# [Items from a dataset]
------------------------------

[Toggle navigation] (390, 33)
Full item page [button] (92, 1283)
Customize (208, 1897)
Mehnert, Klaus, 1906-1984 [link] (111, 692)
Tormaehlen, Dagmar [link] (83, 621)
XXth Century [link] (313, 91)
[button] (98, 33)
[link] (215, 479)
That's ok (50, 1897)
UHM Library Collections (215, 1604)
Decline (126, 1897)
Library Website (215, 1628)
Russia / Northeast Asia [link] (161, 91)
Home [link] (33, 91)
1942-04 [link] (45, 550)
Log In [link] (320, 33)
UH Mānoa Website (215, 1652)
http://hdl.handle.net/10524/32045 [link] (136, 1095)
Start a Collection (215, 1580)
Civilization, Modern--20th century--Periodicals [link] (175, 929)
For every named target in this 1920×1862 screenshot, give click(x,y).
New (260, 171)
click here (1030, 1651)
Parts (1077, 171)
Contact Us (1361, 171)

------------------------------

# [About this task]
Give the entries once more, exactly as they appear.

# [Result]
[Toggle navigation] (390, 33)
Full item page [button] (92, 1283)
Customize (208, 1897)
Mehnert, Klaus, 1906-1984 [link] (111, 692)
Tormaehlen, Dagmar [link] (83, 621)
XXth Century [link] (313, 91)
[button] (98, 33)
[link] (215, 479)
That's ok (50, 1897)
UHM Library Collections (215, 1604)
Decline (126, 1897)
Library Website (215, 1628)
Russia / Northeast Asia [link] (161, 91)
Home [link] (33, 91)
1942-04 [link] (45, 550)
Log In [link] (320, 33)
UH Mānoa Website (215, 1652)
http://hdl.handle.net/10524/32045 [link] (136, 1095)
Start a Collection (215, 1580)
Civilization, Modern--20th century--Periodicals [link] (175, 929)
For every named target in this 1920×1862 screenshot, give click(x,y).
New (260, 171)
click here (1030, 1651)
Parts (1077, 171)
Contact Us (1361, 171)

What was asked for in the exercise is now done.